La omnipresencia policial en Salta

No debe ser fácil para el Gobernador de la Provincia saber qué hacer con los casi 12.000 policías que hay en Salta.

Es verdad que fue él quien duplicó el número de agentes y es él quien los está haciendo más visibles, pero que el exceso de presencia policial es ya un problema político, de ello no caben dudas.

Gracias al Señor del Milagro y a otros elevados espíritus de encomiable misericordia, en Salta no hay amenazas terroristas serias ni rige un estado de excepción que limite las libertades públicas.

Hay problemas de seguridad, bastante ordinarios, pero no por ello menos graves, como la inseguridad en las rutas y caminos y la violencia contra las mujeres, cuya gravedad se acentúa en la medida en que el gobierno se muestra cada vez más incapaz de solucionarlos.

Pero en otros países del mundo que han padecido y padecen problemas similares, la solución no ha sido duplicar la cantidad de policías.

En muchos casos las soluciones han venido de la mano de mayores inversiones en la mejora de la seguridad de las carreteras, de medidas educativas o reeducativas y de un incremento de la prevención, como el control más estricto del consumo de bebidas alcohólicas o estupefacientes. Todo ello, acompañado de un intenso movimiento social que así como aboga por la reducción de las amenazas, trabaja con eficacia en la defensa de las libertades civiles.

En Salta, por el contrario, no es extraño asistir a partidos de fútbol con unos pocos miles de aficionados en las tribunas y cientos de policías desplegados por todos lados. Movilizar cuatro mil policías para controlar una procesión, por muy multitudinaria que ésta sea, sea antoja una exageración, teniendo en cuenta de que se trata de una marcha religiosa, pacífica y ancestral.

En París, el 11 de enero de 2015, una manifestación de más de dos millones y medio de personas, encabezada por numerosos jefes de Estado y de Gobierno, recorrió las calles aledañas a la Plaza de la República, poco después de los sangrientos atentados de Charlie Hebdo. En aquella ocasión, el dispositivo de seguridad organizado por un país en estado de shock estuvo conformado por 2.300 policías y 1.300 militares.

En este país, el record de presencia policial en una concentración pública se batió en junio pasado cuando 2.500 policías salieron a las calles de París con ocasión de una manifestación contra la reforma laboral del gobierno de Manuel Valls. Hay que recordar que París tiene una población urbana de unos 12 millones de habitantes.

En Salta, en donde viven solo 600.000 personas (veinte veces menos que en París), los policías aparecen por doquier, en cualquier manifestación, por minúscula que sea; inundan las audiencias públicas, saturan las rutas y no parece haber rincón de la Provincia en donde se pueda circular sin temor a ser interpelado por algún agente, por el motivo más intrascendente.

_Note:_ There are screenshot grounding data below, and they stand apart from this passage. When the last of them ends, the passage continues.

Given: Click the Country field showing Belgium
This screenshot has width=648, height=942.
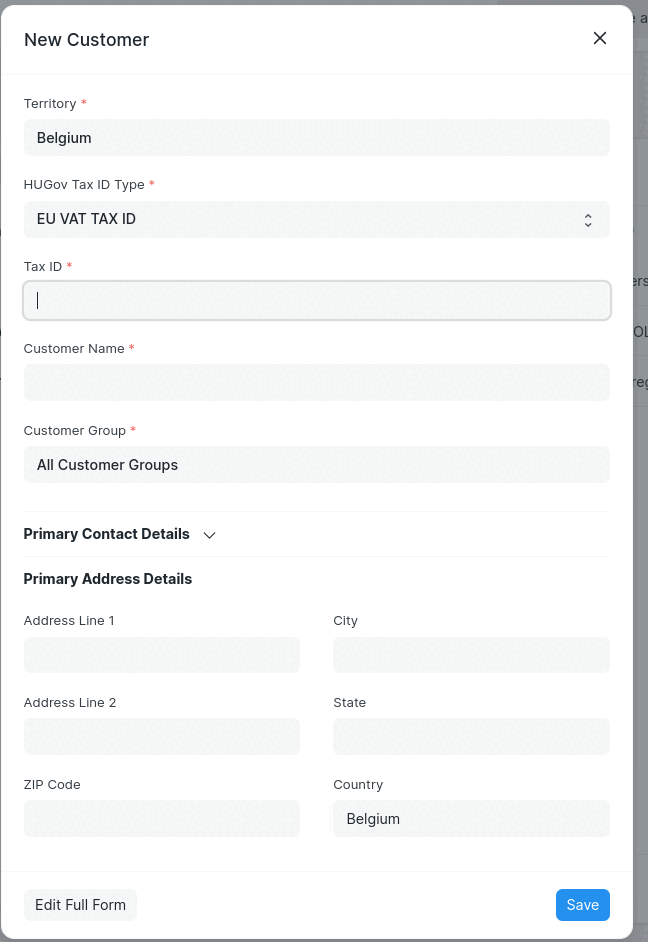Looking at the screenshot, I should point(471,818).
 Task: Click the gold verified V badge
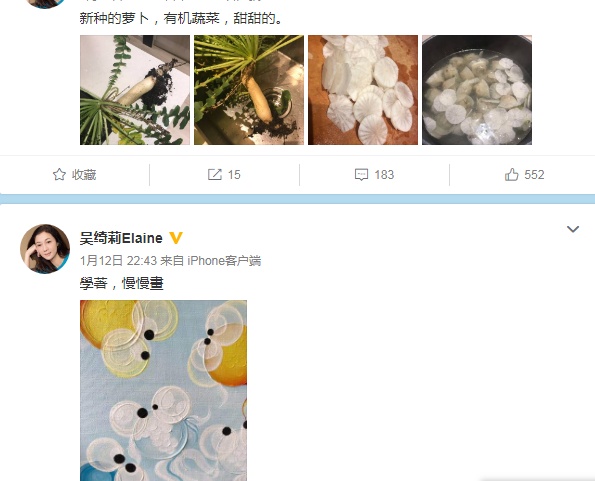(x=176, y=238)
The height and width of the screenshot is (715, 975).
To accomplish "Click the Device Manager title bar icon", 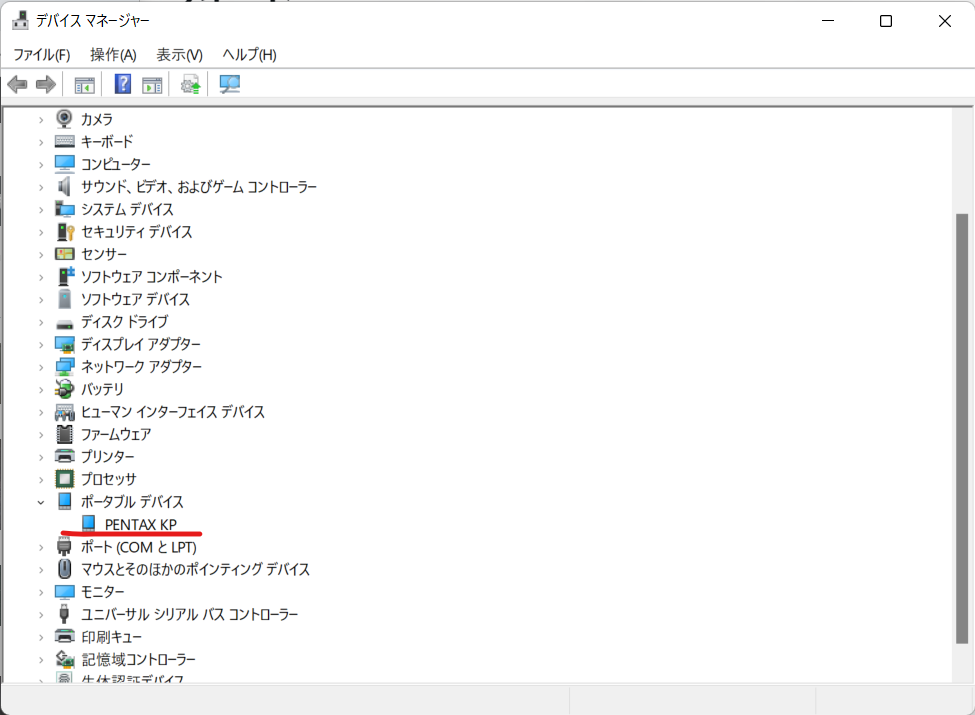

Pero es que la Policía es también omnipresente en la vida social y religiosa. A los doce mil policías adultos se les ha de sumar unos dos mil policías infantiles; es decir, de niños uniformados que reciben entrenamiento militar y adoctrinamiento religioso todos los días del año. Sin contar con la sofisticada red de vídeovigilancia que el gobierno utiliza para inmiscuirse en la intimidad de los ciudadanos y poco para asegurar la integridad de los bienes y de las personas.

El crecimiento cuantitativo de la Policía y la extensión de su campo de operación a zonas reservadas para la sociedad civil libre, lejos de ser un dato positivo, es la expresión de una gran impotencia social para resolver los problemas colectivos. Es una transferencia de responsabilidad de los ciudadanos a un Estado que recibe la encomienda con entusiasmo, pues allí donde el tejido social es más débil el Estado tiene mayores probabilidades de sustituir con su autoridad la falta de libertad, de autonomía y de iniciativa de los individuos.

Debemos exigir no solo que haya menos policías en la nómina del Estado sino que sean mucho menos visibles de lo que son; es decir, que la intimidación no forme parte de las técnicas que emplea el gobierno para asegurar la obediencia de los gobernados.